インバウンド(訪日外国人観光客)と防災の関係性は、「情報伝達の壁」「避難所の受け入れ」「地域防災計画への組み込み」という課題と「防災ツーリズム」という新たな機会を伴って深く関連しています。インバウンドの増加に伴い、多言語対応の防災情報提供、避難所整備、地域住民と外国人との交流促進、自治体・事業者の防災マニュアル策定が喫緊の課題であり、これらを強化することが安全・安心な観光立国への道となります。
[課題・対策]
1.情報格差と言語の壁
課題:訪日客は日本の災害リスク(地震・津波等)への予備知識が不足し、情報が日本語で発信され、理解が困難。

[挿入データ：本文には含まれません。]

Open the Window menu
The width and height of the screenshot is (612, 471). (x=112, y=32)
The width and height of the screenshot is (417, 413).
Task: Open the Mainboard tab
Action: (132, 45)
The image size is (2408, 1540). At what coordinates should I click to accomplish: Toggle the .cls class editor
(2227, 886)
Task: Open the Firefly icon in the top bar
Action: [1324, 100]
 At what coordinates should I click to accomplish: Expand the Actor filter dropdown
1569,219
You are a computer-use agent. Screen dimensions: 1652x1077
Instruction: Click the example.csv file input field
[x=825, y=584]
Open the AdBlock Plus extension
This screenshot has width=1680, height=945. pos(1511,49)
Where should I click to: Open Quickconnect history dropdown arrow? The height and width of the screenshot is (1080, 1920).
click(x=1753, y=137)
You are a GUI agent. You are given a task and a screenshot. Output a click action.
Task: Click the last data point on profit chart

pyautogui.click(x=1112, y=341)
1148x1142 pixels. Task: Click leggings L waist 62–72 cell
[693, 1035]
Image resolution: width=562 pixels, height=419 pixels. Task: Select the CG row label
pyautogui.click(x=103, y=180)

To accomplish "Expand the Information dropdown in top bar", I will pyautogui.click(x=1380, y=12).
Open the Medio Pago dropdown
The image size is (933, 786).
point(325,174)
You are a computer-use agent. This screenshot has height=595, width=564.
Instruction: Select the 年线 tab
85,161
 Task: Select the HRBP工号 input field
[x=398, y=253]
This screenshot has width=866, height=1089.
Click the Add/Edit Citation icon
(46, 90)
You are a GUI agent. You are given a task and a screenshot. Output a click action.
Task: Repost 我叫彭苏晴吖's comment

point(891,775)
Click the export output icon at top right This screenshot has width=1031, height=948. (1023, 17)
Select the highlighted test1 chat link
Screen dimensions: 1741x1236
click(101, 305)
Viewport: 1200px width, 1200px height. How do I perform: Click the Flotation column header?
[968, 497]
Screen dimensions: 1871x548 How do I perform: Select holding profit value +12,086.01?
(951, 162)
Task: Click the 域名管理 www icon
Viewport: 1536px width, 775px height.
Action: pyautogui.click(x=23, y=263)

対策:多言語対応アプリ(Safety tips)の普及、SNSによる情報発信、観光案内所での多言語パンフレット、翻訳機・ドローン活用、分かり易い日本語での案内。
2.避難所・受け入れ体制
課題:従来の地域防災計画は定住人口ベースで想定しており、外国人観光客が加わることにより備蓄食料や施設が不足する事態が発生する可能性。
対策:宿泊施設での外国人向け避難所確保、空港BCP(事業継続計画)の策定、ホテル・自治体との連携強化。
3.危機管理体制の整備
課題:観光関連事業者における外国人対応マニュアルが未整備の場合が多い。
対策:観光庁による「非常時における訪日外国人旅行者対応マニュアル作成のための指針」の策定および観光危機管理管理計画の策定。
[新たな可能性]
防災ツーリズムの台頭
概要:過去の災害を学び、防災意識を高める体験型観光および阪神・淡路大震災の施設等は外国人の関心度が高い。
効果:宿泊・消費拡大に繋がり、地域振興にも寄与し、平時と災害時の垣根を無くす取り組みが進行。
※インバウンドにおける防災は、単なるリスク管理に留まらず、「安心して訪れられる国」としてブランド化するための重要な安全・安心を提供するものとなっています。